Wednesday, September 11, 2013

Where were you?


"Never forget."  Almost immediately after the attacks, those became the words of a generation.  Much like many of our parents have the Kennedy assassination, we have 9/11/01.

I've always believed in the power of telling your story to heal, that's a huge part of why I write.  I think on this day each year, we all feel the same way we did that day 12 years ago, so I thought we should share.

I had been living in Florida for about 4 years and was finally finding myself comfortable there.  I had a doctor appointment that morning, so I went into work late.  As I left the appointment, I had the radio on in the car, and I heard the DJ's talking about the World Trade Center and an explosion.  Being just 26 at the time, I figured it was just the anniversary of the bombing that had happened in 1993, although I thought that was strange because I could have sworn it was cold out when that happened.

I got to the office, bounced in and without a glance, said hello to the two ladies who worked in the front office as I always did, but as I turned around from the time clock after I punched in (9:48 am), I realized something was different.  

There was a TV in the office (that was new?) and the two owners of the company along with about five other people were quietly staring at this little 13" TV with blank stares.  Someone was crying in the corner.  I asked what was going on, and got "shh".  I started watching the TV with them and it started coming together in pieces. I immediately thought of two friends I had who were living in the city and started crying not having any idea of the geography of where I knew they were living to where all of this was happening.  I tried to call their cell phones, but of course, all I could get was a busy signal or the "Your call can not be completed as dialed" messages.

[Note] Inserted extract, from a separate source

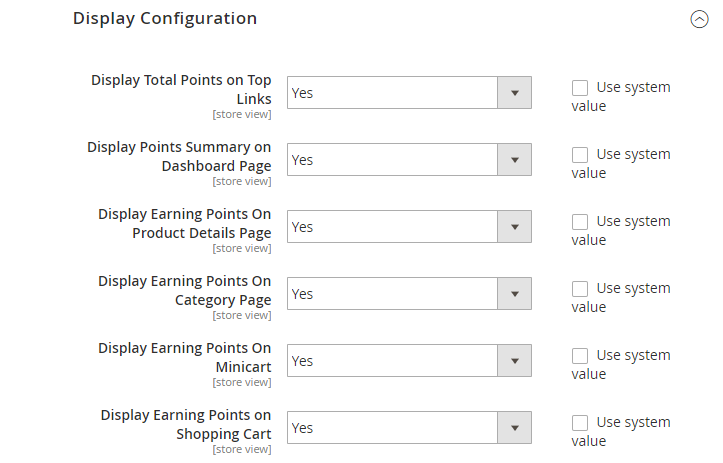Screen dimensions: 723x463
Task: Open Earning Points on Shopping Cart dropdown
Action: (409, 427)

Then the news reported a plane down South of Pittsburgh.  No details, just a rural area south of Pittsburgh. I realize that could be just about anywhere, well, south of Pittsburgh, but my heart sank and I ran to my desk to call my mom, who lived South of Pittsburgh.  A lot of my family did.  She was fine, and said she would let me know when we knew more, and she would try to reach my friend's moms.  Of course, she was a mess and told me to be careful.  My mom is a worrier anyway, and for something like this to be happening with no idea what was coming next, and 1000 miles in between us, she was a total wreck.  Neither of us handle the unknown well.

The bosses decided to shut it down for the day and I think also the next day, I don't remember exactly how long, but it felt like I was on my couch glued to CNN for days, and every bit of comfort I was gaining in FL was fleeting and I wanted nothing more than to be back in WV with my family.  Anxiety had a whole new meaning, having no idea what might happen next.

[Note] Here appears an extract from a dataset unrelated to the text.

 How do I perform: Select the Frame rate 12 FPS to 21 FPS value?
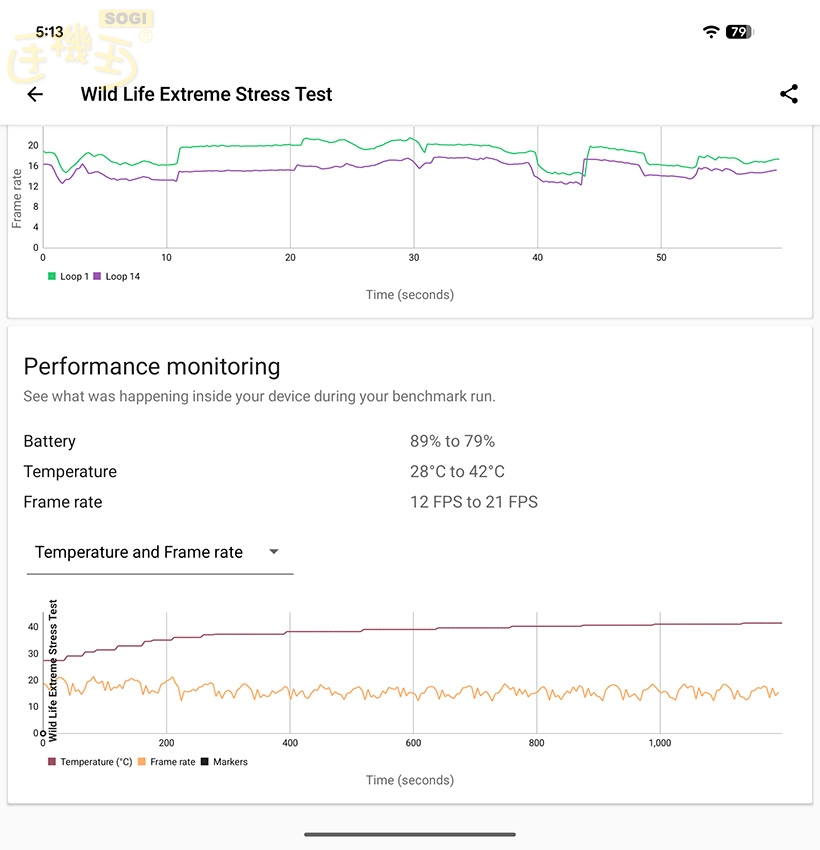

My job was at a handmade metal wall art/hand-carved wood manufacturer as inside sales/designer assistant/trade show sales hybrid.  We had a show coming up in Atlanta that weekend, and the plan had been that I would be going alone to this one.  The whole week, I was hoping they would keep the airports closed and that the show would be cancelled, but it didn't happen, and I had to get on a plane that same week.  I begged my boss to let me drive, I really didn't want to fly on September 15, just two days after commercial flights had resumed in the US, but he said "It will be the safest flight you'll ever have, safer than driving."  And he was right.  
Flights from West Palm Beach to Atlanta are only about a two hours, more time is spent in the airports and on runways than in the air, but it was going to be the longest 2 hours I had ever had.  Flying in general was still fairly new to me, I think I had flown maybe only a handful of times in my entire life at that point.  It was so eerie to walk the concourses of PBI with armed men in fatigues and German Shepard dogs everywhere. But, it was indeed very secure, though alarming, and it was that day that the anxiety of flying really started to diminish for me.

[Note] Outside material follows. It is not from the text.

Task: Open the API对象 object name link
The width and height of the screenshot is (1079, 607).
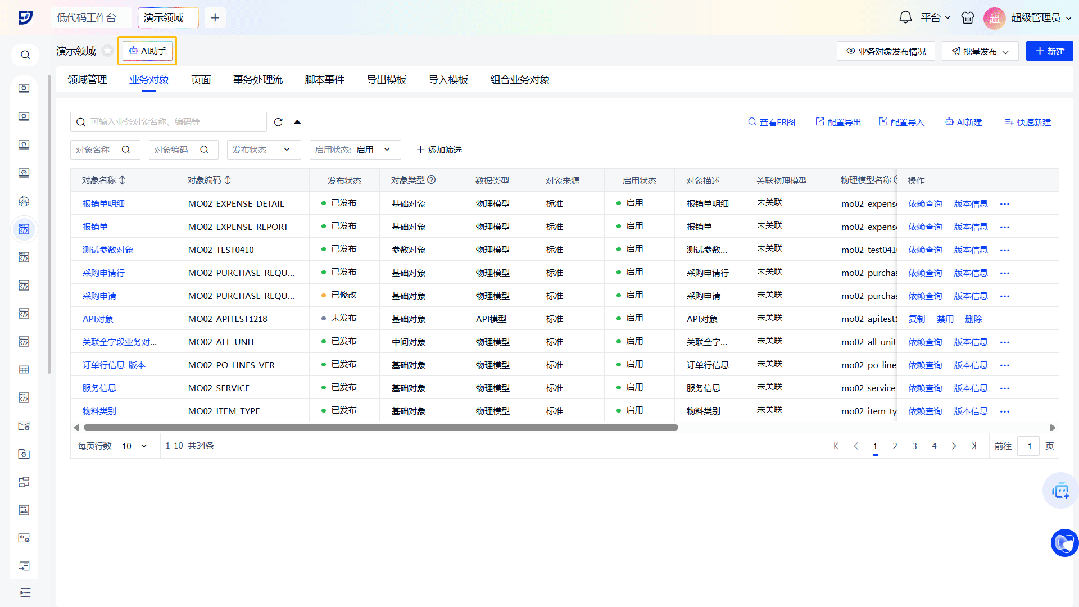Action: click(97, 318)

Here's to the men and women who protect and serve the rest of us whether they're FD, PD, Armed Forces, nurses, doctors, 911 operators, or just civilians helping each other out.



Where were you that day?

1 comment:

  1. I was at work, on the phone with all 3 of you (my children), scared to death for what was to come next. I remember talking to you again shortly after when fighter planes were escorting a plane away from the nuclear plant close to your apartment. I mainly remember how quiet everything was for days.